##### PASSAGE #####

# **1. Initializations and Dataset Download**

In [None]:
!pip install opendatasets --quiet
import opendatasets as od
od.download("https://www.kaggle.com/datasets/andrewmvd/animal-faces")

Please provide your Kaggle credentials to download this dataset. Learn more: http://bit.ly/kaggle-creds
Your Kaggle username: mukeshchahar
Your Kaggle Key: ··········
Dataset URL: https://www.kaggle.com/datasets/andrewmvd/animal-faces
Downloading animal-faces.zip to ./animal-faces


100%|██████████| 696M/696M [00:07<00:00, 98.5MB/s]





# **2. Imports**

In [None]:
import torch # Main PyTorch Library
from torch import nn # Used for creating the layers and loss function
from torch.optim import Adam # Adam Optimizer
import torchvision.transforms as transforms # Transform function used to modify and preprocess all the images
import torchvision.models as models # Import models module from torchvision
from torch.utils.data import Dataset, DataLoader # Dataset class and DataLoader for creating the objects
from sklearn.preprocessing import LabelEncoder # Label Encoder to encode the classes from strings to numbers
import matplotlib.pyplot as plt # Used for visualizing the images and plotting the training progress
from PIL import Image # Used to read the images from the directory
import pandas as pd # Used to read/create dataframes (csv) and process tabular data
import numpy as np # preprocessing and numerical/mathematical operations
import os # Used to read the images path from the directory
from sklearn.metrics import classification_report, confusion_matrix

# import torchvision.models as models # This import is moved to Zcdk3pY4pncn
from torchsummary import summary

import seaborn as sns
from tqdm import tqdm

device = "cuda" if torch.cuda.is_available() else "cpu" # detect the GPU if any, if not use CPU, change cuda to mps if you have a mac
print("Device available: ", device)

Device available:  cpu


# **3. Reading Data Paths**

In [None]:
image_path = [] # Empty array where we will fill the paths of the images
labels = [] # Empty array where we will fill the labes of the images

for i in os.listdir("/content/animal-faces/afhq/"): # Looping through the first directory which has the train and val images
  for label in os.listdir(f"/content/animal-faces/afhq/{i}"): # Looping through the first directory which has the labels folders
    for image in os.listdir(f"/content/animal-faces/afhq/{i}/{label}"): # Looping through all the images of this label
      labels.append(label) # Append/Put this label in the list
      image_path.append(f"/content/animal-faces/afhq/{i}/{label}/{image}") # Append/Put this image path in the list to read it later

data_df = pd.DataFrame(zip(image_path, labels), columns = ['image_paths', 'labels']) # Create a dataframe contains the images paths and the labels
data_df.head() # Visualizing the first 5 rows

Unnamed: 0,image_paths,labels
0,/content/animal-faces/afhq/train/cat/pixabay_c...,cat
1,/content/animal-faces/afhq/train/cat/pixabay_c...,cat
2,/content/animal-faces/afhq/train/cat/pixabay_c...,cat
3,/content/animal-faces/afhq/train/cat/flickr_ca...,cat
4,/content/animal-faces/afhq/train/cat/pixabay_c...,cat


# **4. Data Inspection**

In [None]:
print("Classes are: ")

#####

*EXERCISE DESCRIPTION*
Please state which device the animal faces notebook reports as available.

##### RECORDS SHOWN #####

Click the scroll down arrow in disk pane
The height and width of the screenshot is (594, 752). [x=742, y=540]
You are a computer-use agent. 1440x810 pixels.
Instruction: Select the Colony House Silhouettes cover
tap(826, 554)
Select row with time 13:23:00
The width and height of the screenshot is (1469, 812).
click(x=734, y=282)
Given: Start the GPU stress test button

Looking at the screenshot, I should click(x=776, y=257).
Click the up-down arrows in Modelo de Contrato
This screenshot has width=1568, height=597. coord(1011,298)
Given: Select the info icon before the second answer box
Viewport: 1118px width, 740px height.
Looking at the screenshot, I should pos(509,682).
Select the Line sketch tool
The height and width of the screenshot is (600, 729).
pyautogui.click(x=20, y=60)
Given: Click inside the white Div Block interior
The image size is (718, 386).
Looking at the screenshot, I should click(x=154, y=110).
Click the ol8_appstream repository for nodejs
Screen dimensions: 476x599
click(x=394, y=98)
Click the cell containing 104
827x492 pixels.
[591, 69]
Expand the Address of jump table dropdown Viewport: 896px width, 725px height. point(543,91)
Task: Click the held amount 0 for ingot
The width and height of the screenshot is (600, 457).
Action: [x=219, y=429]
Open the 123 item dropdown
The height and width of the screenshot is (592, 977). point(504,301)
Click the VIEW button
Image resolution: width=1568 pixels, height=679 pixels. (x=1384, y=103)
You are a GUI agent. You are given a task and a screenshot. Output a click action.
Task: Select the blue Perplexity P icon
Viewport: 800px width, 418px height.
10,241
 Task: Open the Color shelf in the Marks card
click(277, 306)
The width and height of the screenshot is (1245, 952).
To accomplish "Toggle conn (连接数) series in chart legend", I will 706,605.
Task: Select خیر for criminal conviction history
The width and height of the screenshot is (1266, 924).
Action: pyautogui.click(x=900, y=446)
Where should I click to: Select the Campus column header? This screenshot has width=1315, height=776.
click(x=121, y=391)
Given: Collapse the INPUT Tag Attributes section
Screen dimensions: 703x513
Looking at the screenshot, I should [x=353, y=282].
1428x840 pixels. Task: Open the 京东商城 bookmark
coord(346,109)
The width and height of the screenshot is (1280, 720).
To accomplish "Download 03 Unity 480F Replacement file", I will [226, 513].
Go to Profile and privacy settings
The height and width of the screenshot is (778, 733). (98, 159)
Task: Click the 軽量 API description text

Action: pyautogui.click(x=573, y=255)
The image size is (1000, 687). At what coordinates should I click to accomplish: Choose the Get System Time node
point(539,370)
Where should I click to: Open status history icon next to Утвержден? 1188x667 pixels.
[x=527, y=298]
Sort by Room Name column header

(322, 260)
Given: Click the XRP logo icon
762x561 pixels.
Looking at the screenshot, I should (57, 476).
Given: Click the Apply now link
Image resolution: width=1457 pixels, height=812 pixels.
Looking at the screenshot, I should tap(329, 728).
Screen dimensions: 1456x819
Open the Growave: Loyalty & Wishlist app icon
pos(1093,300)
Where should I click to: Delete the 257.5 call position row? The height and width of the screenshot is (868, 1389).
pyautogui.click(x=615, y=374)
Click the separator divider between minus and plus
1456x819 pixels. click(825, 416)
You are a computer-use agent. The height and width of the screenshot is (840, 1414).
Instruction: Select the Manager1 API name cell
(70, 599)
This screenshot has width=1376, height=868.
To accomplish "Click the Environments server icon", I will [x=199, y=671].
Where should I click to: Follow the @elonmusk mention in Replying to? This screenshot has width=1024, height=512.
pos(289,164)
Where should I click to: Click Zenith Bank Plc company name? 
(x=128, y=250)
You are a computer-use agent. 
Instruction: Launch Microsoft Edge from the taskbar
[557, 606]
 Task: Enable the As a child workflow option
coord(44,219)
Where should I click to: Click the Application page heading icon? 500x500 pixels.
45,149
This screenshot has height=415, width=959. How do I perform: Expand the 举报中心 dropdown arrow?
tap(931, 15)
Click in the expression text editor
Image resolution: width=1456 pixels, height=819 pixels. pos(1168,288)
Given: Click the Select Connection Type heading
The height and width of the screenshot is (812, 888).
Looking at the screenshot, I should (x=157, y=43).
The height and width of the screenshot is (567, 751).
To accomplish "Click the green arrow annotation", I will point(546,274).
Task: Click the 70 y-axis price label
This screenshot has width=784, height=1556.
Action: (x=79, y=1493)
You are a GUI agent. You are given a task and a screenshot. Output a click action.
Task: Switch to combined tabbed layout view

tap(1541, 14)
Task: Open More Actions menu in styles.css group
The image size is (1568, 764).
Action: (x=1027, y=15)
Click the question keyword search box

#####

*FULL OUTPUT*
cpu